Copy the data from the line with "Click the crossed" up to and including the line with "point(277,1127)", swapping "invitation email" for "newsletter" and keeping everything else the same. Leave the pictures out.

Supplied material:
::::::
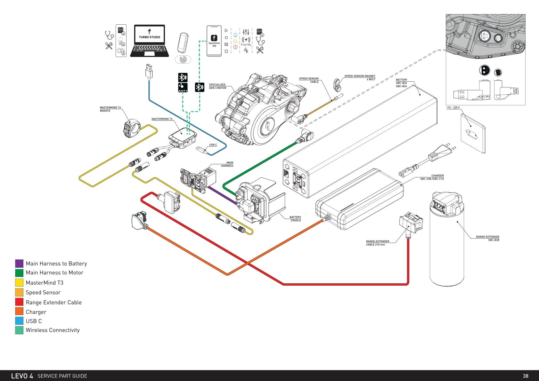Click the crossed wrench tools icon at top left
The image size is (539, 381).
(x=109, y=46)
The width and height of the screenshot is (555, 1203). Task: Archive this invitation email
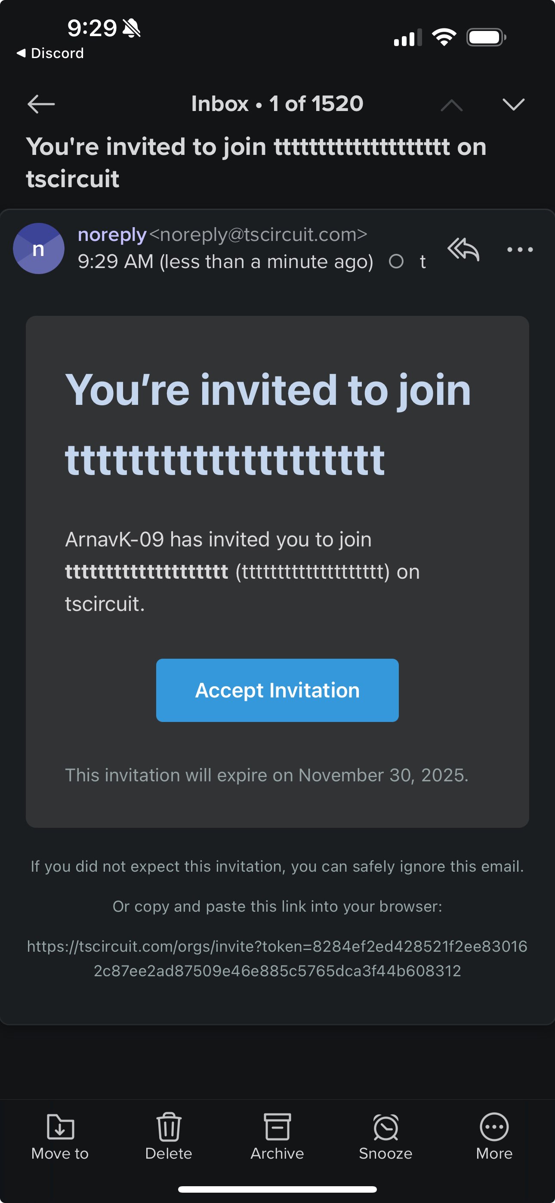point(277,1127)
::::::
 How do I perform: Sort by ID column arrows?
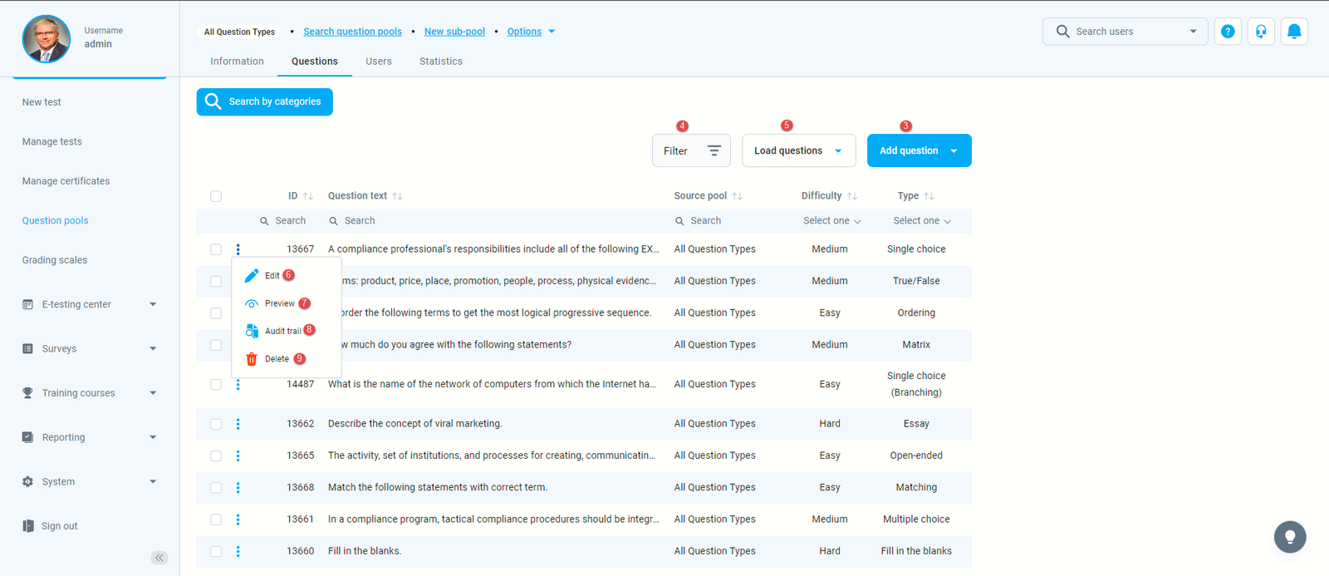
::::::
Problem solution:
Click the crossed wrench tools icon at top left
The image size is (539, 381).
(x=109, y=46)
The width and height of the screenshot is (555, 1203). Task: Archive this newsletter
point(277,1127)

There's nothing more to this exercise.